> _Assigned task_
Exclude the pictures, then repeat exactly each line from the one containing "The width and" to the final line of the records that follow.

> _Entries supplied_
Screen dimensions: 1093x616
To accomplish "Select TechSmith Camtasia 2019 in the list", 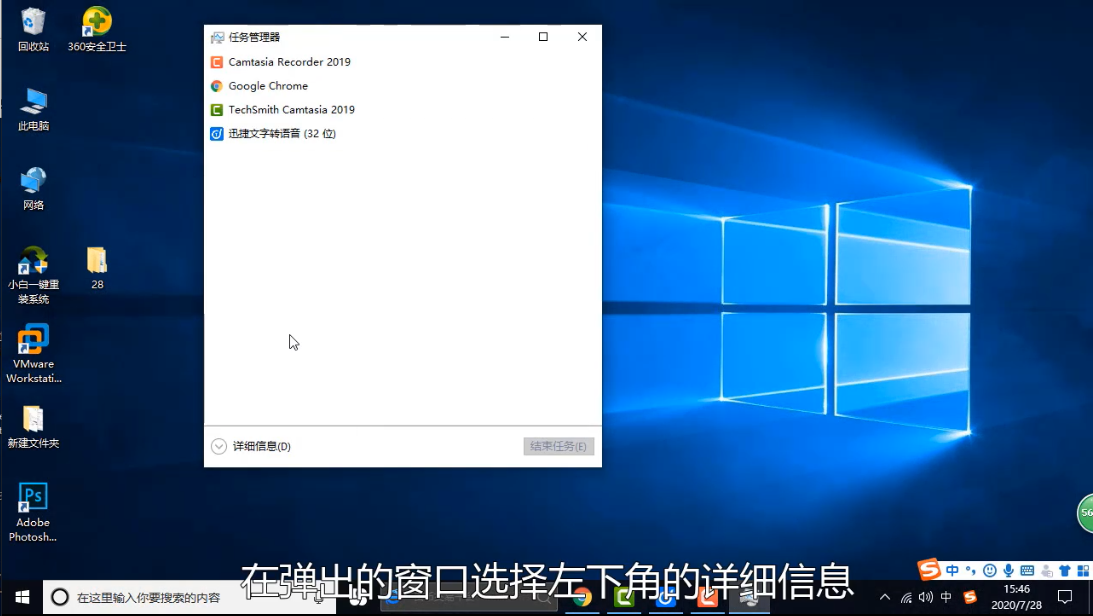I will tap(291, 110).
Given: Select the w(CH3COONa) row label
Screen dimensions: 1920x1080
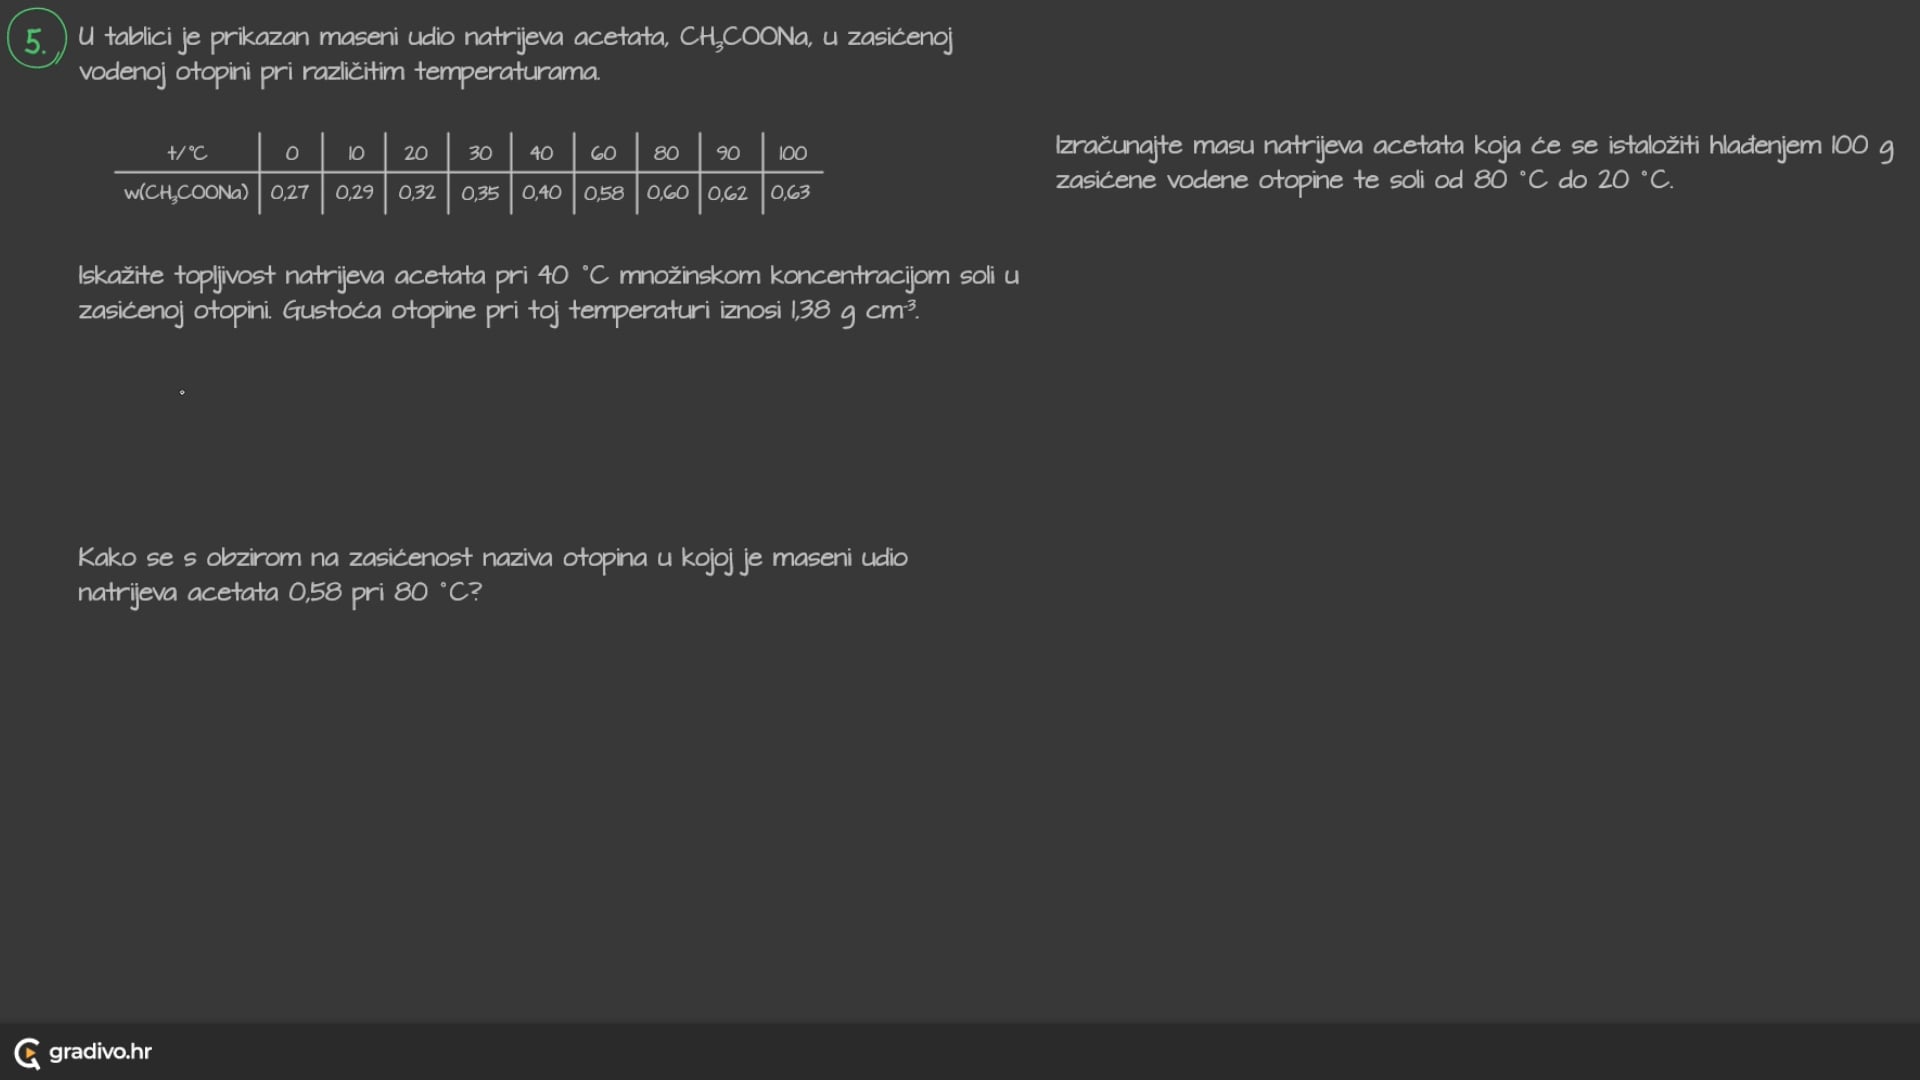Looking at the screenshot, I should coord(186,192).
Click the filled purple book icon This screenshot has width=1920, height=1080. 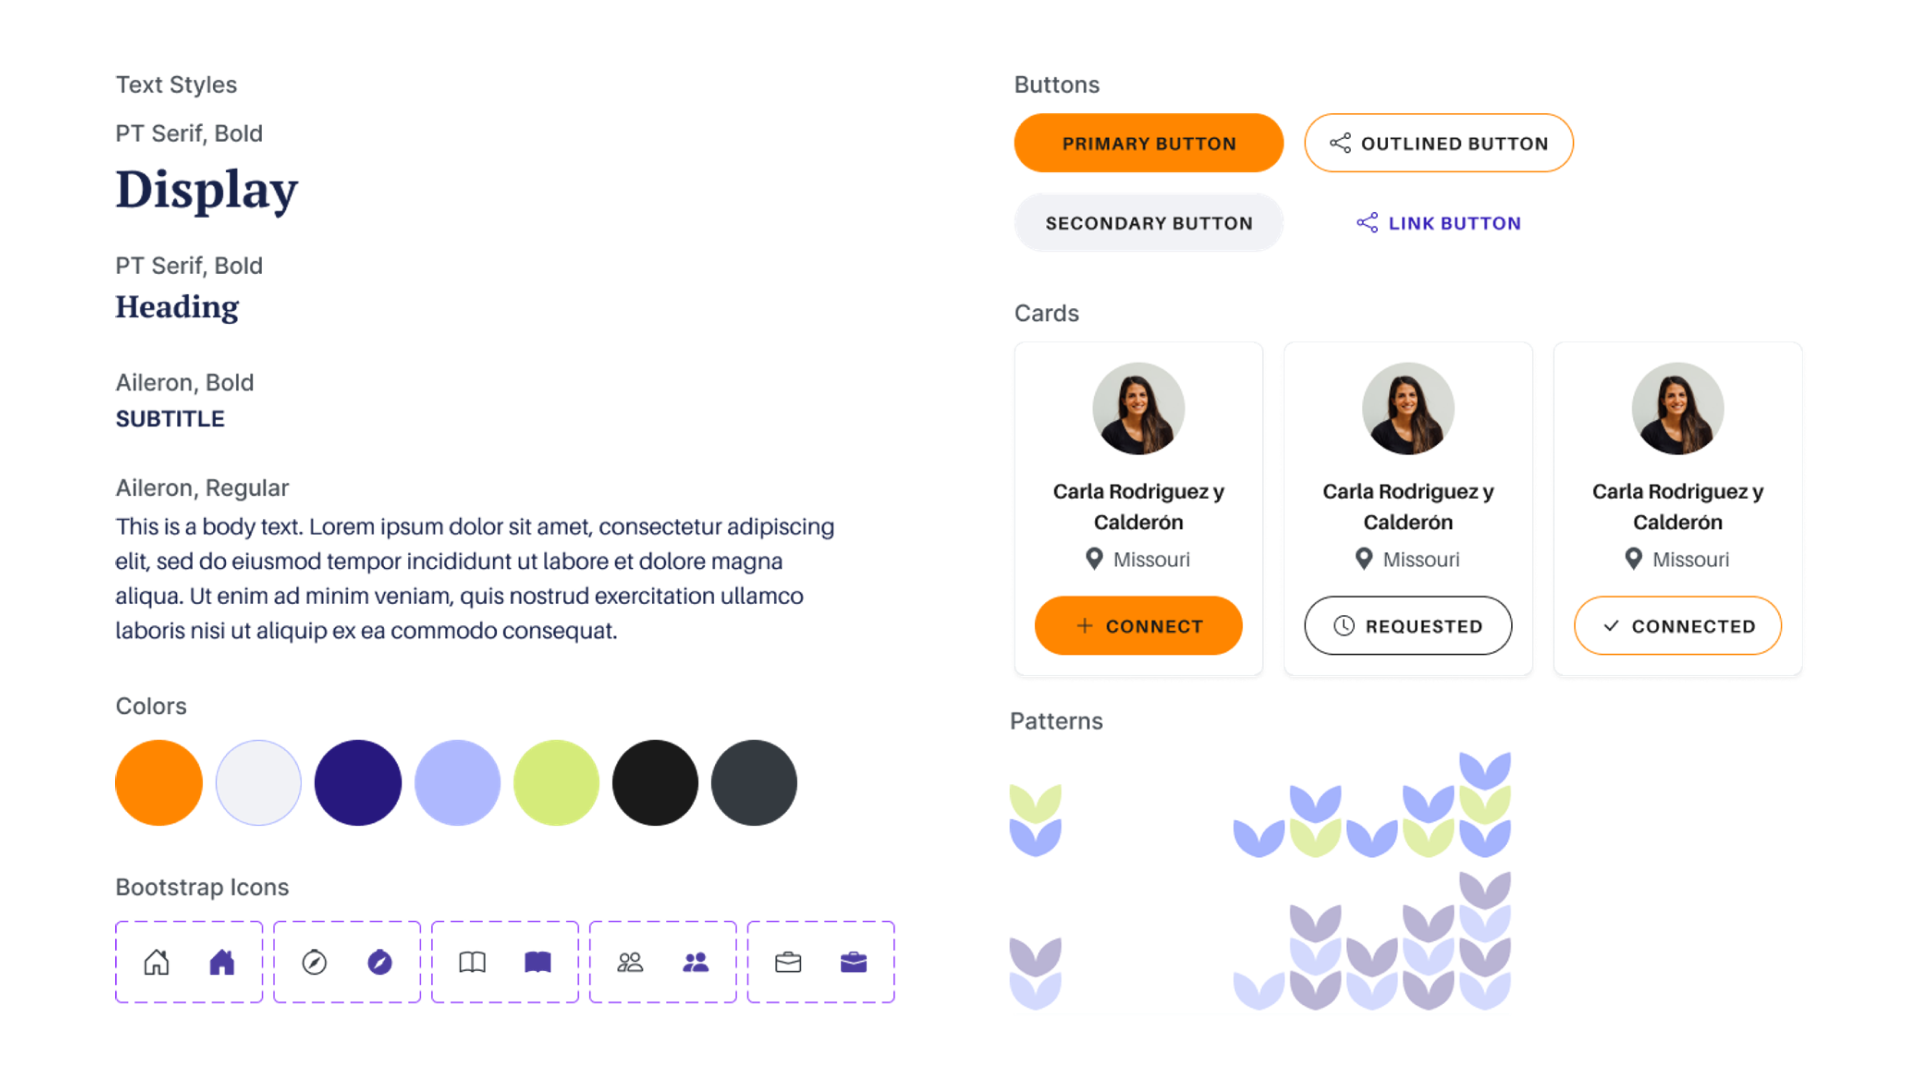pyautogui.click(x=538, y=962)
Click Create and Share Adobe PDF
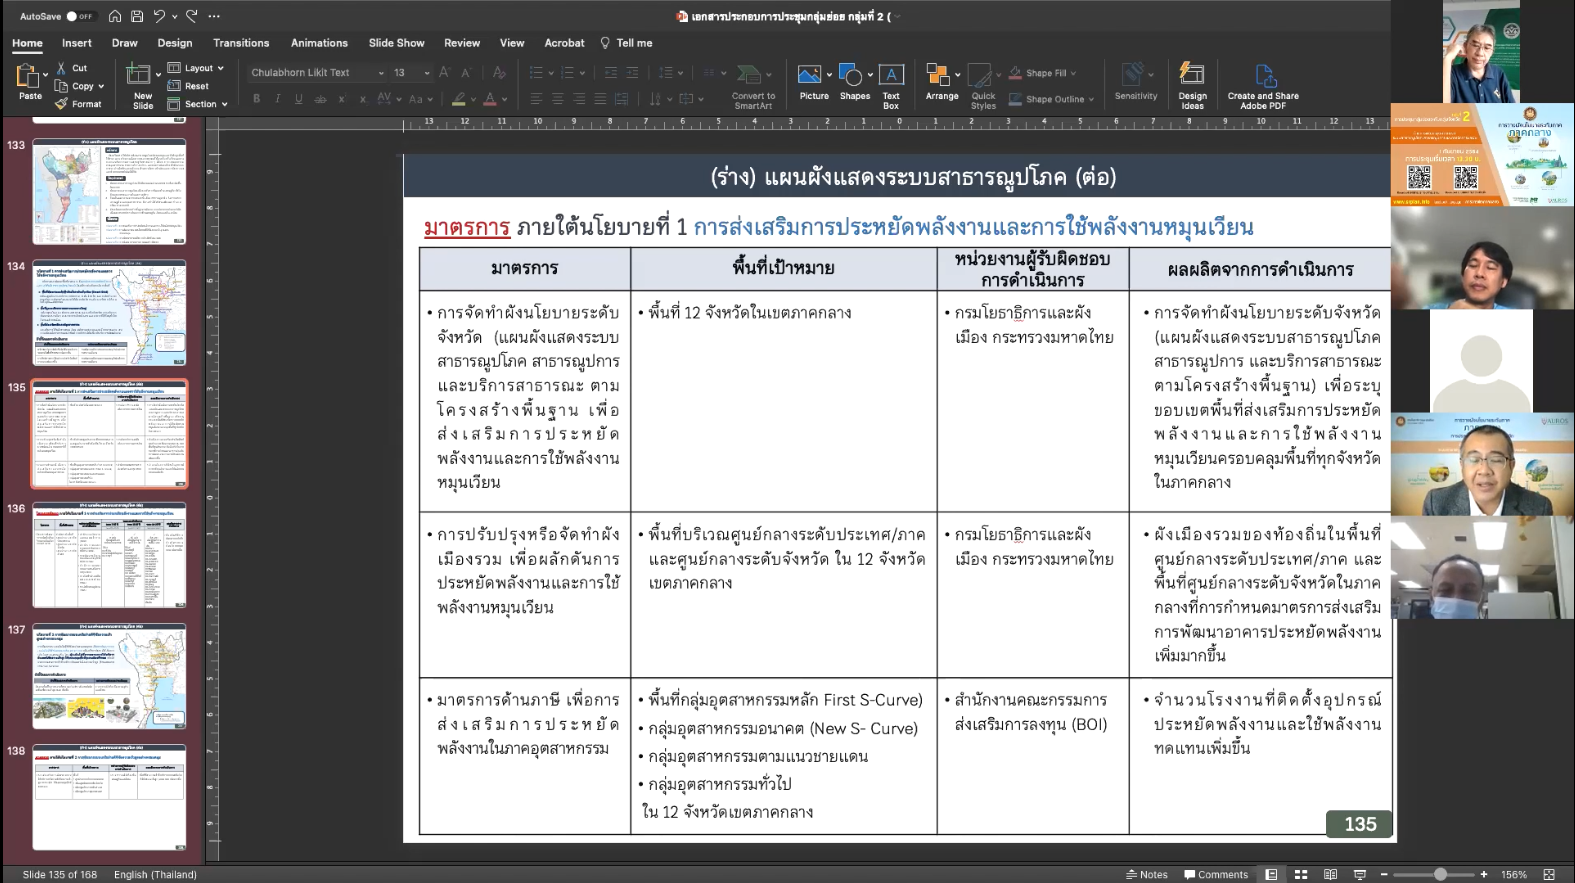 point(1263,76)
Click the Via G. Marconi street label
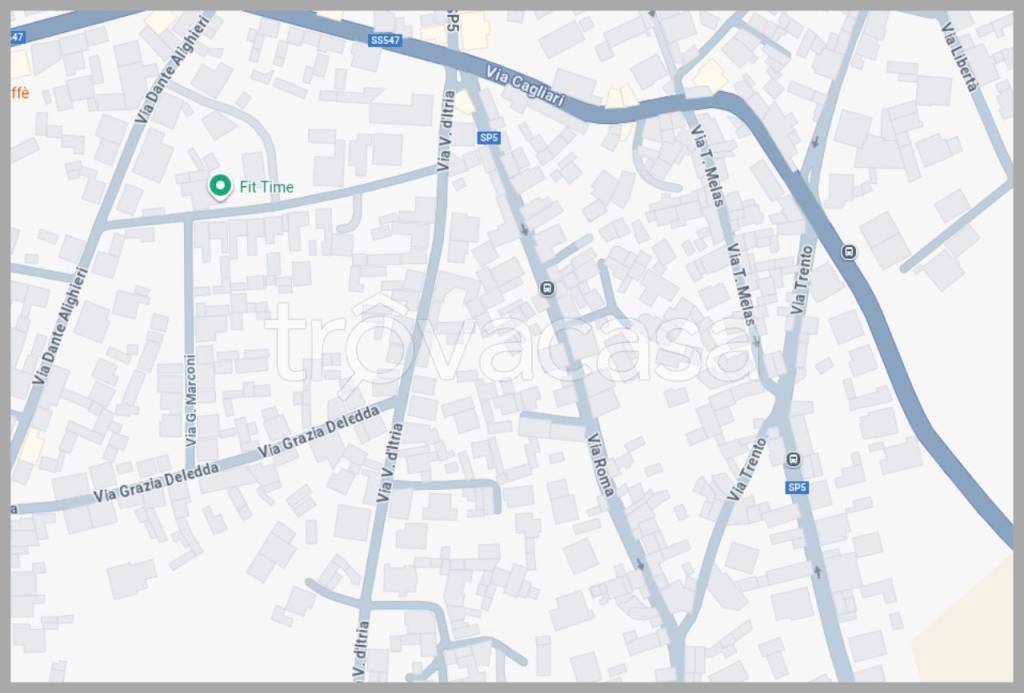Screen dimensions: 1024x693 coord(191,401)
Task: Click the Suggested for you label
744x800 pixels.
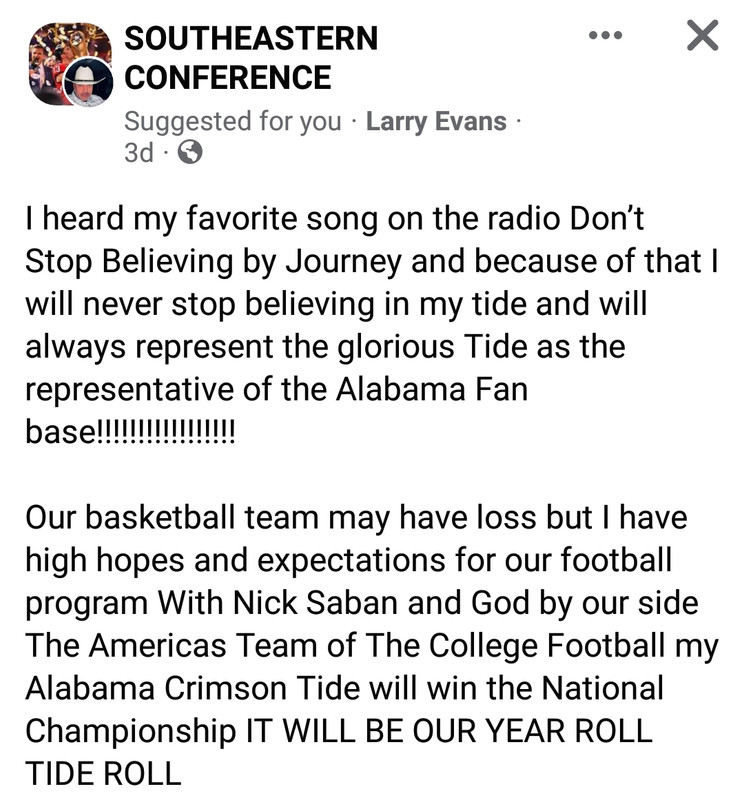Action: [x=233, y=121]
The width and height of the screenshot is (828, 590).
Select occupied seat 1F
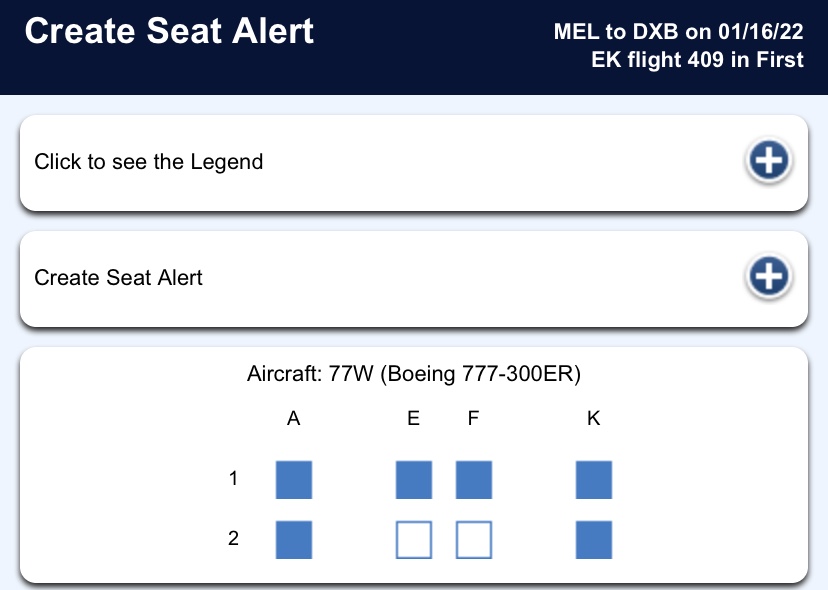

> _Task result_
The width and height of the screenshot is (828, 590).
Select occupied seat 1F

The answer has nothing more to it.